Mais, comme nous le savons tous, face à des défis mondiaux, il faut des solutions mondiales et celles-ci ne peuvent être conçues que dans le cadre de l’unité et du respect mutuel.

Pour cela, il convient d’intégrer et de valoriser la diversité comme source de richesse et non de conflit, en tenant compte des spécificités intrinsèques à chaque pays et à chaque région.

De même, il importe de revoir et d’améliorer l’architecture financière mondiale pour qu’elle soit plus équitable et plus inclusive. Ces Assemblées Annuelles constituent, à cet égard, le forum idoine pour un dialogue et un débat constructif autour de cette refonte.

Nous appartenons tous à une seule et même planète et les avenirs de nos pays sont, à l’évidence, indissociables. » (Extrait du message royal)

C’est justement au niveau de la réforme de l’architecture financière mondiale que des efforts sont demandés à commencer par la réforme des institutions de Bretton Woods qui ne sont plus en adéquation avec le monde d’aujourd’hui et les rapports de force qui le caractérisent ainsi que les dangers qui menacent la planète. C’est une lapalissade d’affirmer que le Monde d’aujourd’hui n’a rien à voir avec celui hérité de la deuxième guerre mondiale. Le monde a connu des transformations profondes à tous les niveaux : géo-économique, financier, démographique … Il suffit de rappeler que le nombre de pays qui ont assisté à la conférence constitutive de Bretton Woods en 1944 ne dépassait pas 44. Ils sont maintenant plus de 190 à appartenir à ces institutions. Ladite  conférence a consacré la suprématie des USA et le dollar comme monnaie mondiale unique, ce n’est plus le cas maintenant avec l’émergence de nouvelles puissances qui remettent en cause le leadership américain et la dollarisation de l’économie mondiale.  D’ailleurs, les premières fissures sont apparues lors du passage d’un système de change fixe à un système de change flottant et la fin de la convertibilité du dollar au début des années 70 du siècle dernier. Au niveau de la gouvernance de ces instituions, on constate que les instances dirigeantes sont essentiellement d’origine   américaine et européenne laissant peu de place aux pays émergents et aux pays anciennement colonisés. Les postes de Directeur sont « réservés » et inamovibles :   un américain à la tête de   la Banque Mondiale et un européen comme Directeur du FMI. Sans oublier le droit de véto dont dispose les USA qui n’a de nos jours aucune justification.

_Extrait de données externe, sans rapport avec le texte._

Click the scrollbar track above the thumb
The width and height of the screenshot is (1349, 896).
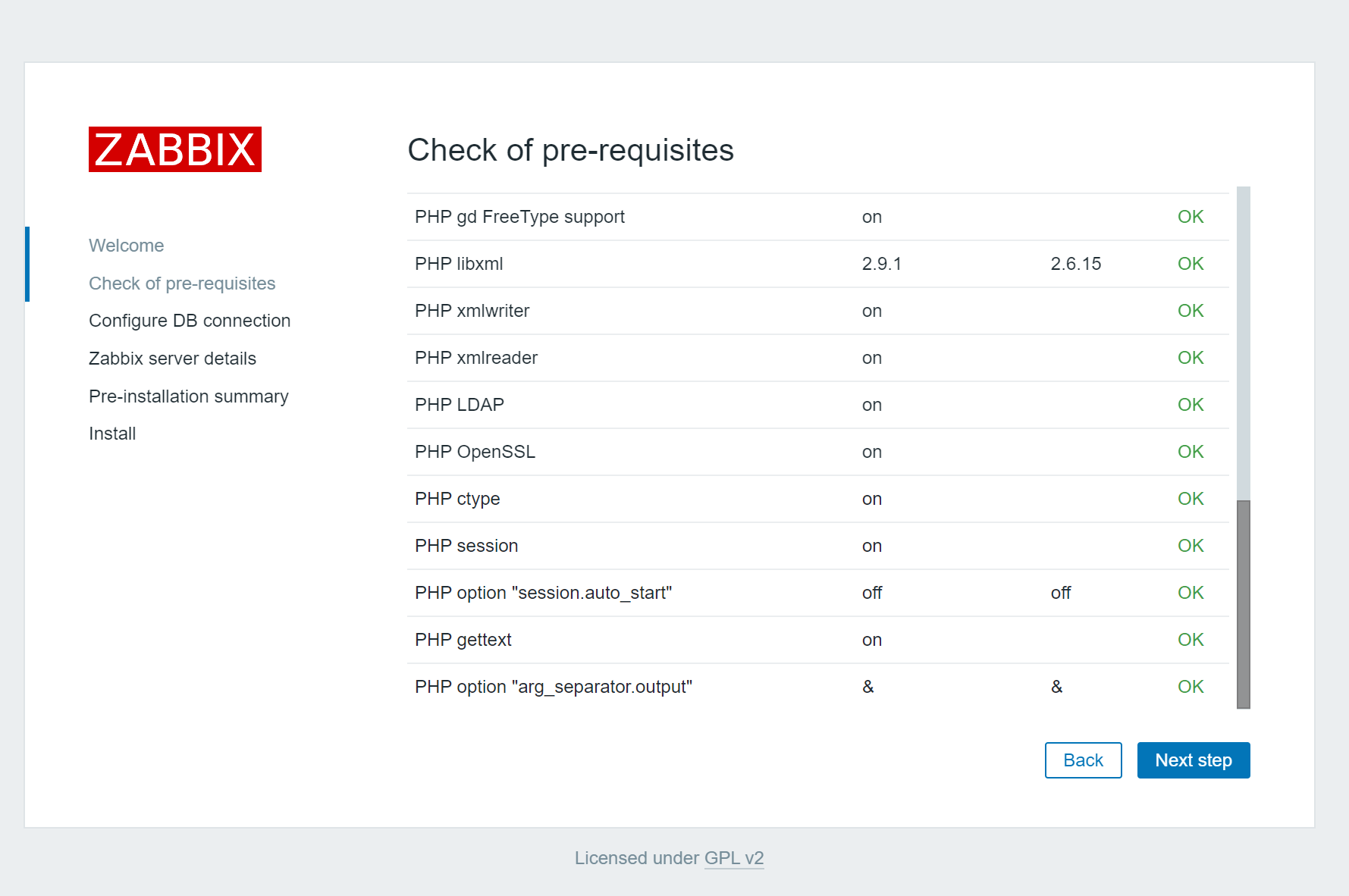pos(1243,341)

Et c’est dans ce contexte que des voix autorisées s’élèvent pour appeler à une véritable réforme   de ces deux institutions dans le sens d’une meilleure représentativité des différents pays et continents et d’une suppression des « privilèges » accordés à certains pays quand ils ne sont pas imposés par la force ! Si on ne pouvait pas retenir le principe « un pays une voix » comme c’est le cas à l’ONU et à  l’OMC, ne faudrait-il pas  au moins améliorer sensiblement le quota des pays en voie de développement et notamment de l’Afrique dont le poids reste insignifiant ? De même, il est temps d’assouplir le principe de conditionnalité qui s’apparente à un véritable diktat imposé aux pays lourdement endettés.  C’est en procédant à ces réformes que ces instituions gageraient l’adhésion des peuples qui voient toujours d’un mauvais œil leur intervention. A tort ou à raison.